Summer Session

Summer Session – Punk Thing

For this month’s Summer Session were thinking about celebrity, and today we bring you an article by Brandon Brown from our sister publication Art Practical on perhaps one of the most iconic and enduring cultural genres: punk. Simultaneously existing as both an infamously commercialized stylization and a sincere, perennial style, punk remains an inexhaustible testament to the inextricability of power and aesthetics. This article was originally published on September 10, 2015.

Still from the X-Ray Spex performing "Oh Bondage! Up Yours!" circa 1977. From the documentary Punk in London (Metrodome, 1977).

Still from the X-Ray Spex performing “Oh Bondage! Up Yours!” circa 1977. From the documentary Punk in London (Metrodome, 1977).

in memoriam Peter Culley

“Punk was not a musical genre; it was a moment in time that took shape as a language anticipating its own destruction.” —Greil Marcus, Lipstick Traces

“I’m mad, but I ain’t stressin’.” —Kendrick Lamar

Do you know that great Sappho poem about all the things some people say are so great? “Some say marching cavalry, some say foot soldiers / others call a bunch of ships the most beautiful of sights / offered by the dark earth / but I say it’s whatever you love best.”1 The rhetorical device Sappho uses to open this poem—“some say…but I say”is called a priamel, a list of possibilities that the speaker ultimately disdains in favor of her true feeling.

This literary device been used by countless poets since Sappho. Poly Styrene makes use of it for one of my favorite songs, “Oh Bondage Up Yours!” by X-Ray Spex: “Some people say that little girls should be seen and not heard, but I think…oh bondage, up yours!!” Part of the genius of this particular priamel is the transformation of Poly Styrene’s voice, which begins subdued, even resigned, but rapidly becomes a loud, feral “fuck you.” The scream is one of both affirmation and refusal, deftly iterating the way the phrase “Oh Bondage” both celebrates and utterly rejects the quotidian masochism of life under dominion.

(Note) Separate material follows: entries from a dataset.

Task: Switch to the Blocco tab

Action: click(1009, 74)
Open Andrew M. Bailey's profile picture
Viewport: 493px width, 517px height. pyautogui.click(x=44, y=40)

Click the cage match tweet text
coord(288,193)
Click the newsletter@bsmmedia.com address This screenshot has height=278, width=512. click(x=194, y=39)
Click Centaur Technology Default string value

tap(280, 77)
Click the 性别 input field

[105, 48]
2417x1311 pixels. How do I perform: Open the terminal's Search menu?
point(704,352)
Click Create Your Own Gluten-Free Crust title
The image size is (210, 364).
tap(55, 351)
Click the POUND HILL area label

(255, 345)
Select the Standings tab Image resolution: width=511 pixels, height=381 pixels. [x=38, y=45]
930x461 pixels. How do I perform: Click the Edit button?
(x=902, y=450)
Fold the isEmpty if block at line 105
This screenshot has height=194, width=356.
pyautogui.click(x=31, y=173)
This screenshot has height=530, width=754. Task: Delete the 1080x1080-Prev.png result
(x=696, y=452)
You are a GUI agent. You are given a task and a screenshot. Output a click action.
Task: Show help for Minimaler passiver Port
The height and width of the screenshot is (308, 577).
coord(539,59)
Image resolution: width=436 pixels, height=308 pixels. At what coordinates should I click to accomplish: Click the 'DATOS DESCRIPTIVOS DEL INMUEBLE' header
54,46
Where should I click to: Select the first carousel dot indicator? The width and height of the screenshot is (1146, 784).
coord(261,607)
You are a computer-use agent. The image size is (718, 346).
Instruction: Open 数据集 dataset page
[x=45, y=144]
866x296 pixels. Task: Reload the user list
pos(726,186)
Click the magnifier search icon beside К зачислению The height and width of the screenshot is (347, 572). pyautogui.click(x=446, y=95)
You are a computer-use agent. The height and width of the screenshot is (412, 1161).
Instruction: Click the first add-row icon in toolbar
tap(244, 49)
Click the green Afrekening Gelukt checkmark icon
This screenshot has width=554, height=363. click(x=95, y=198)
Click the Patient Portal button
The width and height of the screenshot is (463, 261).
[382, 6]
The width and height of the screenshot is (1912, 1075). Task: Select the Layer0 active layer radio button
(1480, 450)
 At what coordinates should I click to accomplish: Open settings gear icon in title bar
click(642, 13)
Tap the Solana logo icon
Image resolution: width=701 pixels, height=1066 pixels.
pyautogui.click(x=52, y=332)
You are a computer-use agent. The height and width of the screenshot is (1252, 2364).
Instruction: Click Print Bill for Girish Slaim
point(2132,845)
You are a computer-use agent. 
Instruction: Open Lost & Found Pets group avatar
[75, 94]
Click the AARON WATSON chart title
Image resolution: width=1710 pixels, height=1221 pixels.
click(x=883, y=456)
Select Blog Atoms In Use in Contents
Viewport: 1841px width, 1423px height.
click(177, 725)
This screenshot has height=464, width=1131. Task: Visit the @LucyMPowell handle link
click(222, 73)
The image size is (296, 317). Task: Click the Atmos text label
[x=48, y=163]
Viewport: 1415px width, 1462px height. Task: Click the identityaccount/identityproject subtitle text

What happens right after this vocal leap can only be described in terms of utopian time travel. A sixteen-year-old white Brit who calls herself Lora Logic blows one long note into a saxophone, a note that stubbornly drones before distorting into a crude statement of the melody. Then Poly Styrene’s voice returns: swinging, furious, perfect. Her sense of timing is extraordinary, stretching out the o of oh just slightly, but long enough that up yours suffers a soft elision. When she screams “up yours!” she has to squeeze the two syllables into one and a half. It’s a little out of step, but so is Poly.